この事務所には当然、誰も残っちゃいない。
「……ま、楽だからいいーけど」
ふぅーっと長いため息をつき、職場の天井を仰ぐ。
ひとり黙々と仕事に打ち込めるのは嫌いじゃない
それと、社畜だなんて他人にどれだけ呆れられても、仕事にのめり込んでいる間は忘れられることがあった。
…
高校生時代。譲は酷く荒れていた時期があった。
それを思春期と言えば聞こえは可愛いのかもしれないが、違う。
父と母はβで、譲もβ。
母が父と別れた数年後、再婚したのがまさかの子持ちのαだった。連れ子は義兄となり、後にαと判明する。

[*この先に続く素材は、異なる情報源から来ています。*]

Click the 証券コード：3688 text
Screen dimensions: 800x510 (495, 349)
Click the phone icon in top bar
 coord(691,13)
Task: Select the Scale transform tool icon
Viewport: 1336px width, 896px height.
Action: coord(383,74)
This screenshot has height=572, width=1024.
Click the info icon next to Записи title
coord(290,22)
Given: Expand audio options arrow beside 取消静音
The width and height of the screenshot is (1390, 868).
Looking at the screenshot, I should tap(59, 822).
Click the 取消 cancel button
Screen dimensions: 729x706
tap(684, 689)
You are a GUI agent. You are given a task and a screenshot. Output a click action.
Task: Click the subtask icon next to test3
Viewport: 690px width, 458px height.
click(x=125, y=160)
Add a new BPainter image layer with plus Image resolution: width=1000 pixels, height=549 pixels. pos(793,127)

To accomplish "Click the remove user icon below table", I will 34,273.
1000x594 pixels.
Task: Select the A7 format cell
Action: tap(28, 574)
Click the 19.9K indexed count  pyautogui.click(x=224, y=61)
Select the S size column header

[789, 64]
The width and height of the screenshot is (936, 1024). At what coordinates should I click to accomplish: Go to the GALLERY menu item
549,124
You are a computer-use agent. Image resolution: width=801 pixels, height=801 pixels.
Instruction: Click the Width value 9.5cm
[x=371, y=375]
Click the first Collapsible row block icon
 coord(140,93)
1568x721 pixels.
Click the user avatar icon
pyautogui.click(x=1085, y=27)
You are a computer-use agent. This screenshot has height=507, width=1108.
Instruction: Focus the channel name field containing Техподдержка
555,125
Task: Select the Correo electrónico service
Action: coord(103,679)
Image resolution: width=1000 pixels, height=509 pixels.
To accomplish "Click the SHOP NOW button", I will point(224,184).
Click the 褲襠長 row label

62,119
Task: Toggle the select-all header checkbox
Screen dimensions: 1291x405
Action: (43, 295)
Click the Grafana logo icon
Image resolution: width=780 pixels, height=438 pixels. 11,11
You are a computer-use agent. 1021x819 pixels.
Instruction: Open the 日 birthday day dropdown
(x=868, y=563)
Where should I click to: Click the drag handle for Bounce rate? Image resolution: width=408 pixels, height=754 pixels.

幼い頃は仲良くやれていたはずなのに、どんどん兄はαらしく成長を遂げていき、両親の関心や話題はいつも優秀な兄が中心。
……そう、思えてしょうがなかった。
『足掻いたところでαには敵わないって』
『そうそう。いい会社に入っても上司はαばっかりなんだろ?働き蟻だよな、俺らって』
まぁΩよりは楽だけどな!
いつからだろう、自ら底辺に甘んじようとする友達らに不快感を覚えたのは
βは、βらしく?
《α》には勝てない?
違う!そんなことないはずだ!
俺は一生、誰かに見下される人生なんてのはごめんだ…!
兄への嫉妬を拗らせ、必要以上にαという存在を恨んだ。
闘争心に火がつき躍起になったおかげで成績は上位を維持できた。
幸い顔立ちは悪くない。出来る限りセンスを磨き、ひょろく見えないよう筋トレをして体を作った。
いやでも、まだ足りない…
いくら完璧を演じても、兄には勝てない。
【もっと、優秀であることを、証明しなければ…】
膨れ上がった自尊心と認められたいという承認欲求。
譲が次に目をつけたのは、クラスメイトと馴染めず孤立していた珍しい男のΩ、田中歩という存在だった。
Ωにしては普通の顔立ちを、最初は鼻で笑った。
でも、腐ってもΩだ。もしかすると、利用価値があるかもしれない…
『なにしてるの?』
いつも下を向いている彼は、見た目通り根暗で大人しかった。
これなら扱いやすそうだ、悪くない。
コレを出来るだけ利用してやろうと企み、声をかけてやった。
思った通り、劣等感が強いその"Ω"は人恋しかったのか、気にかけるような素振りを見せて、ちょっと優しくしてやれはすぐ譲に懐いた。
『先輩はすごい人です。俺の憧れです』
その彼が、譲に告白してくるまで時間はかからなかった。
馬鹿な奴だ。βとΩじゃなんにもならないってのに…
でもこれで、俺には第二性なんて関係ないと証明できた。
心の中で細く笑いながら出した返事は、付き合えないけどセフレにしてやる、だった。
しかし、そこから譲の計算が大きく狂い始めた。